You’ll want to study, study, study. Seriously don’t slack off here, because you will need to pay every time. Also, you need to take the test out at the Department of Motors and guess what? It’s rarely EVER in an easy-to-reach spot.
So save yourself the struggle, in the long run, sit down and study your butt off. Here’s what I suggest doing:
- Get the manual, and read through it, just as a reference. Don’t try to memorize every fact, just take it in. Let’s call this active skimming. While reading DO NOT try to translate every concept or word you don’t understand. It doesn’t matter at all what it means in English, it is important to know the EXACT wording in Italian. Do they use the words sempre, spesso, etc? Focus on that, not the overall meaning.
- Download an app to help you – I loved Guida e Vai. Here you can take the tests one chapter at a time. Start that way dedicating on average 2 chapters per week. Go through the quizzes until you get through the majority of the questions. Spend your weekend going through the mistakes you made. Over, and over, until you get them.
I basically allotted a minimum of 1 hour per day to run through tests. You can set time aside, or do them during your commute.
- If you are having a tough time with one chapter, head back to the manual, and read it a little more seriously, especially the sections you are struggling with. Then try the quizzes again.
- I did attend at least one lesson a week at the school, trying to bring all my questions with me so I could clear up areas I had a tough time with.

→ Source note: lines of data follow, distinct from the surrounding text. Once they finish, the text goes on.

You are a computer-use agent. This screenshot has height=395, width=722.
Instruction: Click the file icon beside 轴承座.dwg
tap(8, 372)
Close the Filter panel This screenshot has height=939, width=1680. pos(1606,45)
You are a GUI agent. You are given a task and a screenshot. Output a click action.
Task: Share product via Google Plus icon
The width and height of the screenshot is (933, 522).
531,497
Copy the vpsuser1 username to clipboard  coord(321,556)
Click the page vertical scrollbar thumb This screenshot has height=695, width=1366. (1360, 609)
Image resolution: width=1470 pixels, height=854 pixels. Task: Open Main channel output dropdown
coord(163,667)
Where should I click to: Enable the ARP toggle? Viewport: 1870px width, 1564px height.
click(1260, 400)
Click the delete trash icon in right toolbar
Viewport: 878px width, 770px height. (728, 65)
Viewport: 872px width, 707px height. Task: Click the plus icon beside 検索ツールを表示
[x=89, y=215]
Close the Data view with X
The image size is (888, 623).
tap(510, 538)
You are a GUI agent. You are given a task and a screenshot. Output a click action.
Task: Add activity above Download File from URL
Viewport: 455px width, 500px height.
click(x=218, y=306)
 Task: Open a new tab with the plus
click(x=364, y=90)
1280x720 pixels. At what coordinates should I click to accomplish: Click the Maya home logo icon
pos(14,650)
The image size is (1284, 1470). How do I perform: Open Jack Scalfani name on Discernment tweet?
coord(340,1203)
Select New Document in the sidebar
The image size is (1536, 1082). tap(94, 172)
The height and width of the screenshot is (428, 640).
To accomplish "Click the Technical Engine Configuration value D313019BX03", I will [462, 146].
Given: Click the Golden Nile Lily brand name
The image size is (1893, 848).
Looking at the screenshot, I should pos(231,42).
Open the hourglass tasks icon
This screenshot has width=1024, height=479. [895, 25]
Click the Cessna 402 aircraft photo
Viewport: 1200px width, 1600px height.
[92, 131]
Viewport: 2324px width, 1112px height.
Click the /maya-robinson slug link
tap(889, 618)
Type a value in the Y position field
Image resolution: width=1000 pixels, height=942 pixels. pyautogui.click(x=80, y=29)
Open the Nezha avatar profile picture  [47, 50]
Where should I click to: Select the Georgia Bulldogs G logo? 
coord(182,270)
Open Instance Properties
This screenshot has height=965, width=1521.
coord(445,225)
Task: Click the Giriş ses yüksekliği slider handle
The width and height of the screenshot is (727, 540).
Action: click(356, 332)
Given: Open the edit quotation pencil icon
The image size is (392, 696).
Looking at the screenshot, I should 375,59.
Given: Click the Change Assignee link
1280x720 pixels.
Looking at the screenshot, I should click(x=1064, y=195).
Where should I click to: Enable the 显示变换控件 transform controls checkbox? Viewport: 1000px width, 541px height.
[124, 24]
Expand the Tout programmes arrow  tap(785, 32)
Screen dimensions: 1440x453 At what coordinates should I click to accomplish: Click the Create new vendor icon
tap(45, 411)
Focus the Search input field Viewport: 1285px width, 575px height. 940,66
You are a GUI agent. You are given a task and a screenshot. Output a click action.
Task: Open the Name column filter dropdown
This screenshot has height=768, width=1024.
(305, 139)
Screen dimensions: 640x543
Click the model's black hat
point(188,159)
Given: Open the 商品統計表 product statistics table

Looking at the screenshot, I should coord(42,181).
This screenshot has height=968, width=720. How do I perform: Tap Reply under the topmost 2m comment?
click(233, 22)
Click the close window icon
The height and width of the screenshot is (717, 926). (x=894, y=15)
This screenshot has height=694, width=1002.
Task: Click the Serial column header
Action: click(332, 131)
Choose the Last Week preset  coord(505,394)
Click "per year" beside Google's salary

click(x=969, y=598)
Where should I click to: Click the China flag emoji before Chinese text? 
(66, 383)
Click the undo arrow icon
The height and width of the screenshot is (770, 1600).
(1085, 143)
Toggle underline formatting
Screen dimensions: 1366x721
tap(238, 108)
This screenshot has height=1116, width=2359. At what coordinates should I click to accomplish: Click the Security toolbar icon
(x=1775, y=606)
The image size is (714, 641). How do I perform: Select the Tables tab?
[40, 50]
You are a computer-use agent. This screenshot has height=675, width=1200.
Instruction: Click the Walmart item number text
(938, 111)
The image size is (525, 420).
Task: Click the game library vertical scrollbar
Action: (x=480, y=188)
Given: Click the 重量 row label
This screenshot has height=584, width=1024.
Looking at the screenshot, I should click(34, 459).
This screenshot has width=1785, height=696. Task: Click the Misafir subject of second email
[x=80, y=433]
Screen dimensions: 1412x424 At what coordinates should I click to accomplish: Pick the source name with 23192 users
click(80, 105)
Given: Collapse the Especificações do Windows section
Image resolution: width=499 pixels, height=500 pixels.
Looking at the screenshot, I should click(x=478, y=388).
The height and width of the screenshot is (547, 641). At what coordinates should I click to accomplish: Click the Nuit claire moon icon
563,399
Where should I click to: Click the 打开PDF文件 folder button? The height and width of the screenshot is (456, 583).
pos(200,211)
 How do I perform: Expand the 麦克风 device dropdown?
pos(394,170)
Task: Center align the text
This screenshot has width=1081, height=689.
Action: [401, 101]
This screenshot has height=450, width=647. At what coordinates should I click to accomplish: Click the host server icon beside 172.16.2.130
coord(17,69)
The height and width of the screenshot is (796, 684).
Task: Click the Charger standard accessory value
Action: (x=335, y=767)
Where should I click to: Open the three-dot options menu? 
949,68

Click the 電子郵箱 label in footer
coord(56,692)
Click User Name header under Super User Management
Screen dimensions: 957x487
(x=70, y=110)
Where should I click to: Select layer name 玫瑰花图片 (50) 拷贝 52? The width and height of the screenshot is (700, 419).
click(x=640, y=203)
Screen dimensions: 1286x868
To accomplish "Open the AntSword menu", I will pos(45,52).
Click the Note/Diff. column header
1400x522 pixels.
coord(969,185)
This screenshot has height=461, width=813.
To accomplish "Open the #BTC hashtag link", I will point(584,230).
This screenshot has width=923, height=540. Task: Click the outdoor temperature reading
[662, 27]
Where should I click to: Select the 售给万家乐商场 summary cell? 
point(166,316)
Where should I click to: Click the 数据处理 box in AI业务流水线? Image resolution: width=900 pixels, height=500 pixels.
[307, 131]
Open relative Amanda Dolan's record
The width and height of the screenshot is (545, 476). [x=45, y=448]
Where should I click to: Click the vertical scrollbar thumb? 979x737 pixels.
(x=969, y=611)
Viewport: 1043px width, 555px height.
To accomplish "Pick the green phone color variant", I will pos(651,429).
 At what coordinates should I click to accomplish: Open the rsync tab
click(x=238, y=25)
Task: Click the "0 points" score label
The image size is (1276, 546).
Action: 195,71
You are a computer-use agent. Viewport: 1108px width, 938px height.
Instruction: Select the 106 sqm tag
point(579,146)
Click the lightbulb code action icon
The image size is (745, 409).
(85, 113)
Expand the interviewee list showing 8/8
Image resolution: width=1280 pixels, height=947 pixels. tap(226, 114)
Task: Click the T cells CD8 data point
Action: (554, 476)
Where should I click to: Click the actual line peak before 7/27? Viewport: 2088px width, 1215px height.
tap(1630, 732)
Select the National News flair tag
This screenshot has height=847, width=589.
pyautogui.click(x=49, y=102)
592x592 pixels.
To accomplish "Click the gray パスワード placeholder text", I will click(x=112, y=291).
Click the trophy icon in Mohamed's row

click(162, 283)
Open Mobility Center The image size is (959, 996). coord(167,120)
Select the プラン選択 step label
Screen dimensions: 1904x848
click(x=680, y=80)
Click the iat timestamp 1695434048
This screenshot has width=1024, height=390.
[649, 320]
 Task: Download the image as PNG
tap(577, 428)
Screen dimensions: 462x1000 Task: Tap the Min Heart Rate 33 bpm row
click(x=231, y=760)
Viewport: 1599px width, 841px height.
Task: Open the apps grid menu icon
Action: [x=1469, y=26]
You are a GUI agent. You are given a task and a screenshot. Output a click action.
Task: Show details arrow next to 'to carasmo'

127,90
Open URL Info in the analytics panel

- Once you get at least 5 chapters, start doing the mixed quizzes with every subject so as to practice a real quiz.
- Finally, about a month before your exam you should ONLY do mixed quizzes with every subject, spending at least 30-40 minutes on quizzes, then another 30-40 on going over errors.
Do I need to take a Language course first?
I do have a number of friends who signed up for an Italian for Driver’s License course, and they said it was great. However, I honestly do not believe you need to spend the extra money on a separate course, just to raise your chances of getting your driver’s license.
Even if you aren’t great at Italian, that isn’t so much the point. These quizzes are not testing your understanding of the concepts or language. They are testing your ability to memorize and reiterate.
If you already know how to drive, 90% of this exam is common sense that you already know. You just need to memorize how the Italian code wants it said.
Personally, I say try it out on your own first with the manual and quizzes, if you find it is extremely stressful not understanding the translation, then sign up for the language course.
After all that, the practical test will be fairly easy since you know how to drive. However, just a teeny tiny thing to note: Your driving test WILL be using a manual car.
So if you do not have any experience with that you’ll need to learn quite a bit. Luckily for this, you do need to do a minimum of hours with an instructor anyway.
Other than that little bit, the practical test goes smoothly, and there aren’t many ways you can mess up. I even accidentally stalled when doing mine, and we just laughed and they passed me, no worries!